• **Passage given**:
######
# Mac vs. PC



## SuckLead (Jul 4, 2006)

Me and my dad were talking about this new Vista software after some co-workers had brought it up at work this afternoon. Me and my dad both thought that now may be the time to think about switching over to a Mac. Neither one of us knows much about Macs, but most people we know (not all) love their Macs. 

So what is the general thought from everyone here? Mac or PC? And why? My PC is getting up there in age and there is no way on God's green Earth that it can support Vista. Explorer updated and we can't use that anymore, either. If I hadn't switched to Opera months ago we'd be screwed now. 

So argue one way or the other. Should we get another PC when the time comes, or should we switch to Mac?


----------



## john doe. (Aug 26, 2006)

I made the switch to a Mac three years ago and would not hesitate to get another.


----------



## js (Jun 29, 2006)

I have a Mac and PC.

I love my Mac G4.  I use it for almost everything I do, I'm using it right now. The only thing I use my PC for anymore is for gaming or copying/burning DVDs.


----------



## 2400 (Feb 4, 2006)

I switched to Mac in 95. :smt033


----------



## samskara (Jul 19, 2006)

I use PCs because I'm a heavy gamer and Macs are lousy for that. I think its pretty much like deciding on a gun, try both and see what you prefer.


----------



## Benzbuilder (Sep 7, 2006)

I have been a Mac user since System 7 (1994). Haven't had any complaonts yet. I did have a used iBook that died after 3 years (G3). Replaced it with a G4 iBook, that was a year ago. I am planning on getting a new Macbook Pro this year. They have a great platform. Easy to use, media oriented. If you havn't used iTunes for your music try it, they have a version for windoze. It is amazing mp3 data base. It even has a juke box menu that displays the album artwork associated with each song. Very cool, artwork even shows up on my iPod.
In short, *buy a Mac and never look bac.*


----------



## -gunut- (May 8, 2006)

I prefer PC. Macs are ok but there are things I don't like about them. Mainly how hard it is to see what all is open and to transition from window to window. I also don't like how they are not compatible with almost everything. I know if you tried vista you would be hooked. Leaps and bounds better then XP from what I have seen so far. I also enjoy games and nothing is better with Windows.


----------



## jeepgirl (Jan 17, 2007)

after going thru 1 PC a year, 2.5 years ago i got an iBook G4 and i will never buy another PC. i used to work for apple doing tech support, never had any horrible calls for support, easy job, "my computer won't turn on"..."well, sir, is it plugged in?"...click. haha. i would agree with what samskara said about them being lousy for gaming, i can't seem to find any games that will work on a mac (mostly i just want prison tycoon and CSI) but my mac works great for anything/everything else i have needed it to do!
######
• **Record excerpts**:
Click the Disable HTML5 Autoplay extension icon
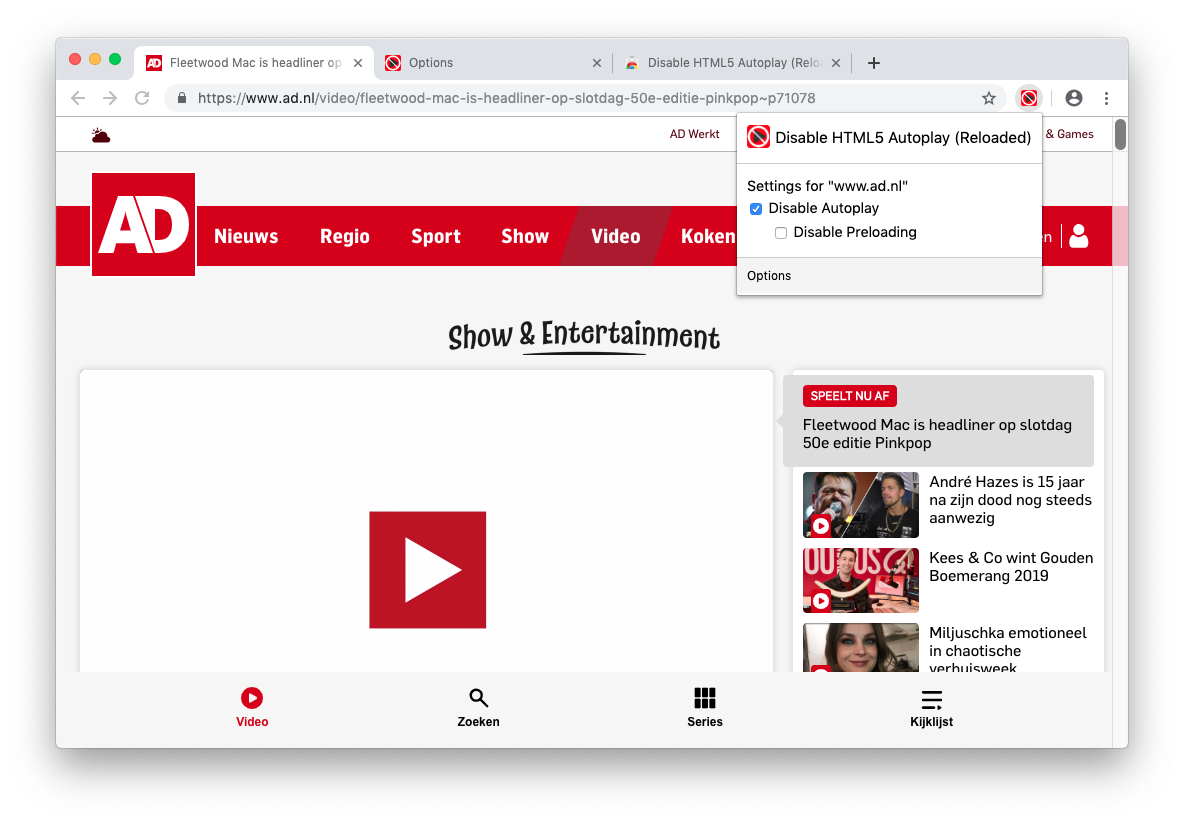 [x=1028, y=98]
######
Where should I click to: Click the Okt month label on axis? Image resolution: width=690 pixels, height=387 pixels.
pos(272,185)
######
• **What you need to do**:
a) In the Mac vs. PC thread, what does js say the PC is still used for?
b) Reproduce the Mac vs. PC thread from "## Benzbuilder (Sep" to "(May 8, 2006)".
The lines have no connection to the Mac vs. PC thread.

• **Expected outputs**:
a) Gaming or copying/burning DVDs.

b)
## Benzbuilder (Sep 7, 2006)

I have been a Mac user since System 7 (1994). Haven't had any complaonts yet. I did have a used iBook that died after 3 years (G3). Replaced it with a G4 iBook, that was a year ago. I am planning on getting a new Macbook Pro this year. They have a great platform. Easy to use, media oriented. If you havn't used iTunes for your music try it, they have a version for windoze. It is amazing mp3 data base. It even has a juke box menu that displays the album artwork associated with each song. Very cool, artwork even shows up on my iPod.
In short, *buy a Mac and never look bac.*


----------



## -gunut- (May 8, 2006)